Seattle's Child

Your guide to a kid-friendly city

A Parent’s View: The Seattle Children’s Kids’ Marathon

A marathon for kids? Really? When I heard about the Seattle Children's Kids' Marathon I wondered how little kids could possibly run that distance. After all, it takes quite a bit of training, lots of dedication and plenty of time to prepare for a race of that length, and I hadn't seen a legion of Seattle's children hitting the Burke-Gilman recently. So, I did a little research.

Turns out, the Seattle Children's Kids' Marathon, sponsored by Seattle Children's Hospital IS a full 26.2-mile marathon, but it is run over a period of three months. Starting in September, kids in kindergarten through eighth grade can begin logging their training runs, one mile at a time, with the goal of completing 25 miles by the day of the Kids' Marathon. Short training runs equal fun runs and are healthy and safe for growing bodies. On the day of the Kids' Marathon, the registered kids will run the final 1.2 miles together to reach their marathon goal. But that's not all. The kids also are encouraged to read 13 books and perform 13 good deeds during the three months – theoretically completing a second "marathon" that exercises their minds and hearts in addition to their bodies.

I was hooked. I had been casting about for a way to interest my 7-year-old daughter in running, and this was even better than a simple day-of event. But it was already the end of October, and it didn't seem possible to get in all the miles, good deeds and books before Nov. 26. So, we put out the word to her Girl Scout Brownie troop, found five friends who also were interested in the event, did a little brainstorming, and decided to do an abbreviated version of the marathon as a practice run for 2012. We set a goal of one mile per week, and each girl set her own goals for books and good deeds.

Our Brownie troop created a form for tracking our progress, but the Seattle marathon website has comprehensive instructions and colorful spreadsheets available for keeping track of the kids' accomplishments as well. And, there were plenty of opportunities to rack up the miles. Six laps around my daughter's elementary school's playground is half a mile, a typical city block is a quarter mile, as is the local high school track. My daughter did a combination of treadmill running while her Dad read to her, running at her school and running on the Burke-Gilman Trail with me. My favorite run found us halfway out when the rain began, and completely drenched by the time we made it home, laughing hysterically.

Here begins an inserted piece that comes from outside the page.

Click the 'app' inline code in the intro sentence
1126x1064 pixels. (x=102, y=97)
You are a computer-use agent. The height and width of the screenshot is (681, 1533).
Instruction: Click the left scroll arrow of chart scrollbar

On the day of the race, our pack included six kids and five adults. We (the parents) thought we would run together – a very civilized group representing our troop of Brownies. Clearly they (the kids) were not on the same page. The starting buzzer sounded, and our kids plus 3,000 more burst through the gates as if they had been shot out of a cannon. And we (the parents) instantly realized our mistake. Kids were darting in and out of their fellow runners. My daughter resembled a pink ping-pong ball as I watched her ricochet from one side of the road to another. One of our dads promptly lost track of his daughter for about a half a mile, and all of us realized that the kids were way quicker than we had given them credit for.

The course took us around the Space Needle, up a short hill past the Seattle Children's Theatre and down Mercer alongside McCaw Hall. The 1.2 miles flew by, and before we knew it we were speeding into Memorial Stadium and across the finish line, greeted by a roaring crowd. Plastic finisher blankets were passed around, and we were gently herded into the convention hall for juice, slushies, chocolate milk, bananas and the ever important finisher T-shirts. With the exception of the constant hum as missing parents were reunited with their runners at lost and found (matching kid/parent bib numbers made it easy and safe), it was exactly like the scene you would witness at the end of every marathon; plenty of photos, hugs and high fives and lots of loitering as runners grazed the food tables. Awesome!

The Seattle Children's Kids' Marathon is an offshoot of the yearly Seattle Marathon, which occurs on Sunday of the same weekend. It was added to the Seattle Marathon programming in 1999 and promptly gained the attention of physical education instructors and other youth groups across Washington state. That first year, 357 children participated. Last Saturday, more than 2,200 ran, representing 52 schools and other children's organizations such as Girl Scouts.

With two younger brothers at home, it can sometimes be hard for my daughter to get my undivided attention. Over the course of the past month, we discovered that our short runs gave us that mama/daughter time. We held hands, we skipped, we laughed and I got to hear lots of tales from her school days. I can't wait to start training for next year's kids' marathon.


Erika Lee Bigelow is the Going Places editor for Seattle’s Child, a mom of three, and a devoted runner.